Los medios me dan una apertura... la gente te conoce y sabe si tenés
talento para algo, dijo Diego en el último día, cuando
quedó consagrado con más del 60 por ciento de los votos
telefónicos. El ganador se incluye en esa rama autoconsciente de
algunos participantes de realities. Son aquellos que, tras la fundación
de Eduardo Nocera (de El Bar), llegan a la tele como vía
para mostrar un atributo. El de Diego fue la música: ya en el casting,
que se televisó el miércoles, entonó un estribillo
de Oasis. En la casa se arrinconaba a tararear con su guitarra. Entendió
que el directo de 24 horas podía exceder la mera mostración
de lo cotidiano (las rutinas en la cocina y en el baño) para transformarse
en lo que Popstars el reality de Azul que dio origen
al grupo Bandana llevaría al extremo: un casting de nuevos
talentos para conocer con lupa y en período intensivo.

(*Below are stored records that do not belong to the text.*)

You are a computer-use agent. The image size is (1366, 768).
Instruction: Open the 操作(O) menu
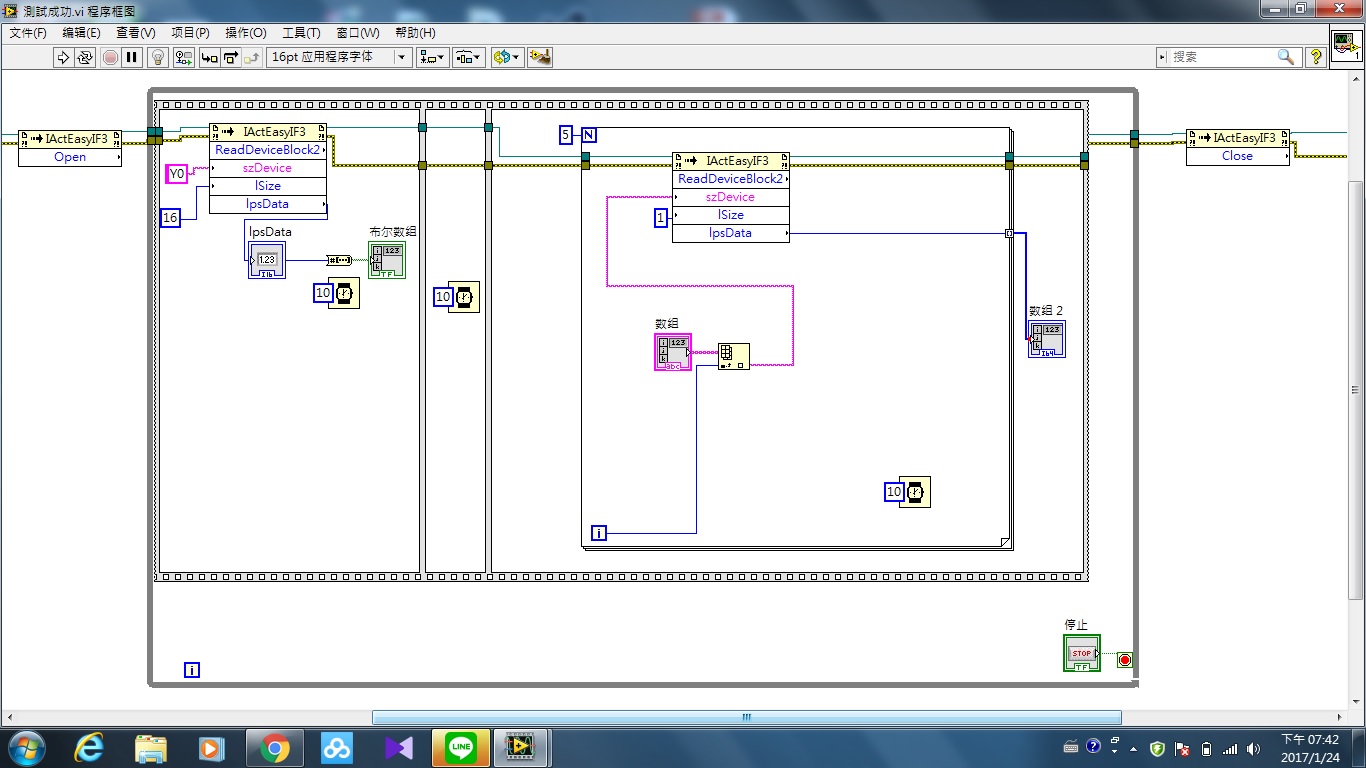[246, 33]
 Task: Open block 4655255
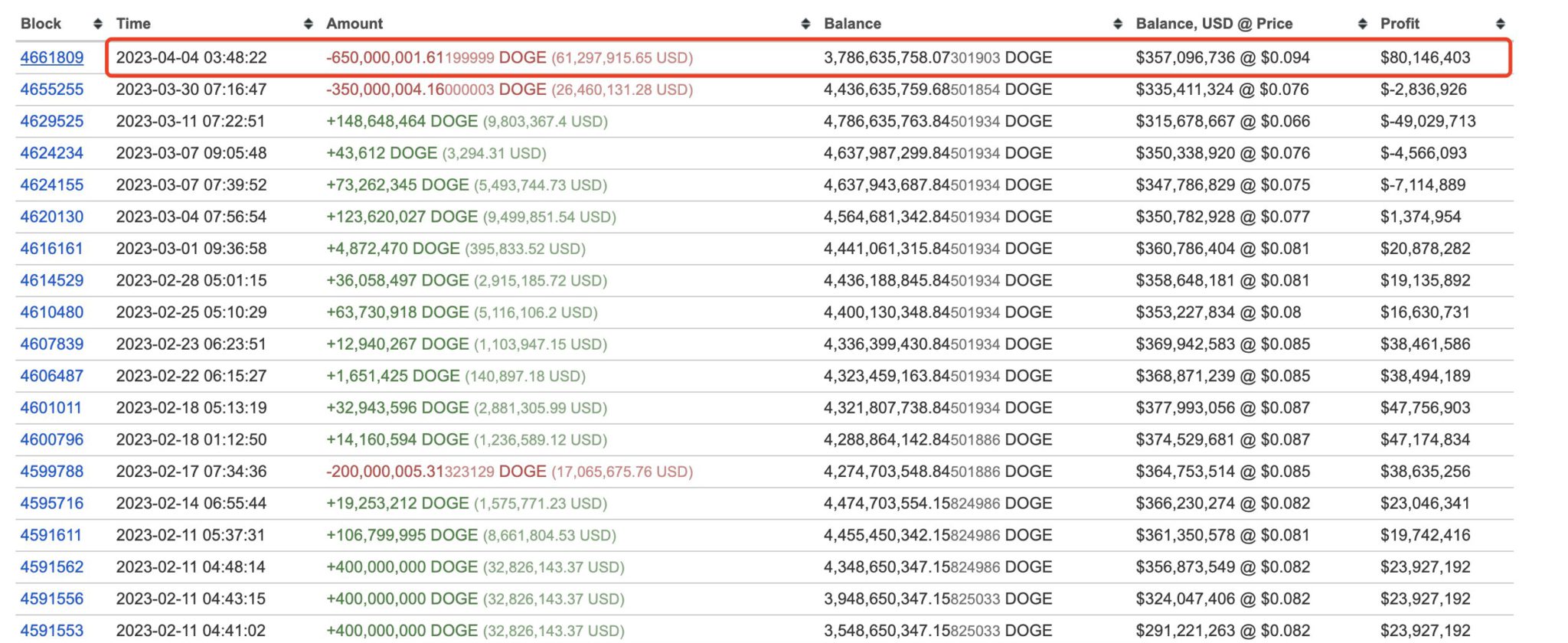pyautogui.click(x=51, y=89)
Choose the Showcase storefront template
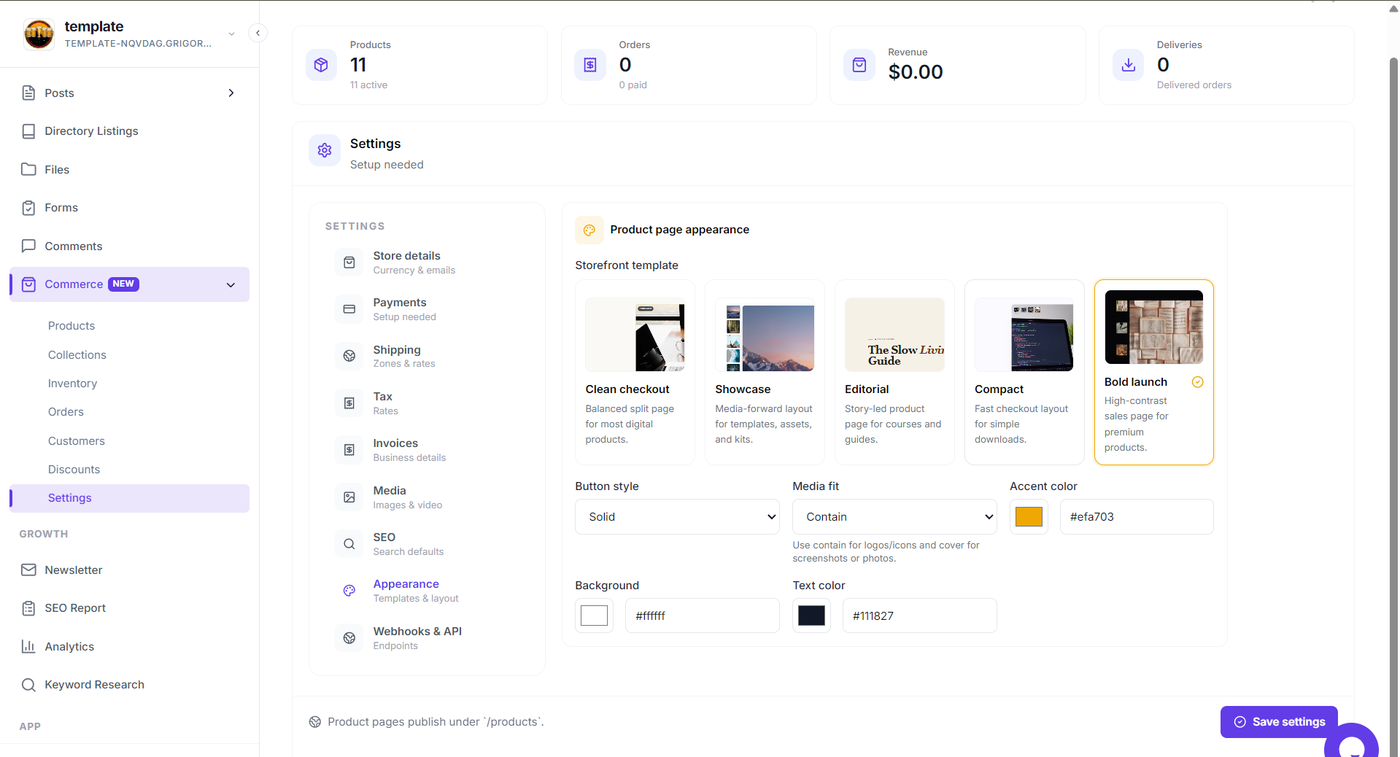The height and width of the screenshot is (757, 1400). click(x=765, y=372)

Para tal fin, El Bar 2 aportó lo suyo y allanó
el camino: le preparó el videoclip de un tema propio (Culpando
al viento, junto a la modelo Claudia Albertario) y hasta planificaba
organizarle un recital en el mismo bar de San Isidro. Junto a los estímulos,
la tribu de groupies empezó a hacerse más grande. Tuve
que dar 200 picos en una noche, se sinceró el galán
de turno.
La tele desafía al mundo, al país, a la caída de
un presidente, y en medio de los saqueos El Bar 2
siguió con sus votaciones y sus banquillos, aunque tuvo el decoro
de acercarles una TV a los participantes. Diego nunca creyó, como
sí suele pasar dentro de las casas de la TV, que su metafísica
giraba en torno a la salida de Lucho o Tamir. Se alejó voluntariamente
de la previa, y mantuvo la mirada perdida. Pensaba, lo dijo,
en el departamento que se compraría con los 100 mil, y El
Bar 2 lo hizo posible. Gracias a todos por creer todavía...,
dijo él sobre el final, como si el suyo hubiera sido un verdadero
acto electoral, un honorable momento cívico que lo consagró
a pesar de la debacle.
Lo que viene ya no involucrará a los cientos de votantes, que quedarán
afuera del proyecto del mago negro. El nunca entregaría
el premio a un comedor de niños (como había prometido el
demagogo Nicolás, su rival dentro de la casa). A lo sumo, además
de la vivienda, tratará de emular ese sueño argentino en
plena crisis, el negocio que le habilitó la plata y le devolvió,
según dijo, la alegría: un bar propio.